Yesterday a federal judge found Florida Attorney General James Uthmeier in contempt of court.
“Litigants cannot change the plain meaning of words as it suits them, especially when conveying a court’s clear and unambiguous order,” Judge Kathleen Williams wrote incredulously. “Fidelity to the rule of law can have no other meaning.”
The order is both scathing and incredulous. The judge seems genuinely gobsmacked at the display of open defiance by an officer of the court who is also the chief law enforcement official in the state of Florida. Uthmeier’s behavior was openly contemptuous — in both the legal and colloquial sense of the word — and his defense was simply ridiculous.

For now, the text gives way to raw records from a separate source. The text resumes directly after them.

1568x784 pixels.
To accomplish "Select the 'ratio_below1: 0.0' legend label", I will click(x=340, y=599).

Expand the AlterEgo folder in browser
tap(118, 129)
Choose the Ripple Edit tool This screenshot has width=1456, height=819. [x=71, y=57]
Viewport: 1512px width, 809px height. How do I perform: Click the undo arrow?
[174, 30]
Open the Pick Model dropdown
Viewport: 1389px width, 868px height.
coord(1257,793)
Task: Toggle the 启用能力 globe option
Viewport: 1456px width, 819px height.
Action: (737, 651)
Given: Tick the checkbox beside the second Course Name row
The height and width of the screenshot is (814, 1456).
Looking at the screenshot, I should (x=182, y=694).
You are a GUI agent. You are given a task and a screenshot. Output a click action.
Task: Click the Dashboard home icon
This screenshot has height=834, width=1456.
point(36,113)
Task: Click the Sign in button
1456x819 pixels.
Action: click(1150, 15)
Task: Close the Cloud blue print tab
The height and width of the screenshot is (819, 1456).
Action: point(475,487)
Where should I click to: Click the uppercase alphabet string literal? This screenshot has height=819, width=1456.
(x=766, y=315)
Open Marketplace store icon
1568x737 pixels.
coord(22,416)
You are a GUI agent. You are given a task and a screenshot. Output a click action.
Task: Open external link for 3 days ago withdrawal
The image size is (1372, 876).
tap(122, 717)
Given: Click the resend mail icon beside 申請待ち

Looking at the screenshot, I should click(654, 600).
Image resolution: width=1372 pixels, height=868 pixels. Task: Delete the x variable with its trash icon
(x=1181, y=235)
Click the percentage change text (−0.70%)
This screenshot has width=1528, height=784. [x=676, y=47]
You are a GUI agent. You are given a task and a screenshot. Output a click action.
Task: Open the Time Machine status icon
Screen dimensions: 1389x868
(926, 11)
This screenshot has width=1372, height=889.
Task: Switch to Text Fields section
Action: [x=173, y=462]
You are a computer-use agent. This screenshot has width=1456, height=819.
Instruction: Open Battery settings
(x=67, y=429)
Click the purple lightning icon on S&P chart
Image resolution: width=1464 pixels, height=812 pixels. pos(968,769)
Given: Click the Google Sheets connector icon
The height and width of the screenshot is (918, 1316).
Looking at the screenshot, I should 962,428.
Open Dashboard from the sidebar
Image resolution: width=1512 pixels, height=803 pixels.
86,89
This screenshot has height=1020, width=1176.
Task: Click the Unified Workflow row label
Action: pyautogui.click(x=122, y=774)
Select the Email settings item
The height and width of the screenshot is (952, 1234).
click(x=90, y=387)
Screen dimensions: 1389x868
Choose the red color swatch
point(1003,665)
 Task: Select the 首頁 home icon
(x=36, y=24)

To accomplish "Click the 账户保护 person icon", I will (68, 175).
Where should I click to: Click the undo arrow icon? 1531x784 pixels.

The case involved Florida Senate Bill 4-C, which purported to criminalize “illegal entry by an adult unauthorized alien into this state,” with escalating penalties for “illegal reentry.” The Supreme Court has been very clear that regulating immigration is the exclusive province of the federal government, and thus state are barred from crafting their own border schemes under the Supremacy Clause. That’s why courts from Idaho to Oklahoma have enjoined identical laws, and a similar Florida statute was blocked last year by Judge Roy Altman, a Trump appointee. So it could hardly have been surprising to AG Uthmeier when Judge Williams issued a temporary restraining order on April 4, finding that “States are preempted under the Supremacy Clause from regulating conduct in a field that Congress, acting within its proper authority, has determined must be regulated by its exclusive governance.”
On April 18, the judge extended the TRO, making clear that she would soon issue a preliminary injunction. She also ordered AG Uthmeier to “provide actual notice of the TRO to all named Defendants and their officers, agents, employees, attorneys, and any person who is in active concert or participation with them and who has not already received actual notice.”
At first, Uthmeier complied. On April 18, he sent out a letter to all Florida law enforcement agencies attaching a copy of the TRO and advising the recipients that the court had ordered them to comply with it. The AG grumbled that the order was “wrong on the merits and overbroad in its scope” and expressed his belief that the judge had no authority to bind the cops, who were not parties to the case. But he concluded by telling the agency leaders of Florida law enforcement agencies to “Please instruct your officers and agents to comply with Judge Williams' directives.”
But on April 23, Uthmeier sent another letter “to provide an update.” That update turned out to be that, on reflection, Uthmeier really, really disagreed with Judge Williams.
“Judge Williams ordered my office to notify you of the evolving scope of her order, and I did so,” he wrote. “But I cannot prevent you from enforcing §§ 811.102 and 811.103,” — those being the sections of Senate Bill 4-C that Judge Williams enjoined — “where there remains no judicial order that properly restrains you from doing so. As set forth in the brief my office filed today, it is my view that no lawful, legitimate order currently impedes your agencies from continuing to enforce Florida's new illegal entry and reentry laws.”
Telling cops and sheriffs to violate a court order is A BOLD STRATEGY, COTTON. As was Uthmeier’s decision to go on a conservative media tour to explain that he absolutely did intend for Florida cops to arrest people under a statute that had just been declared unconstitutional.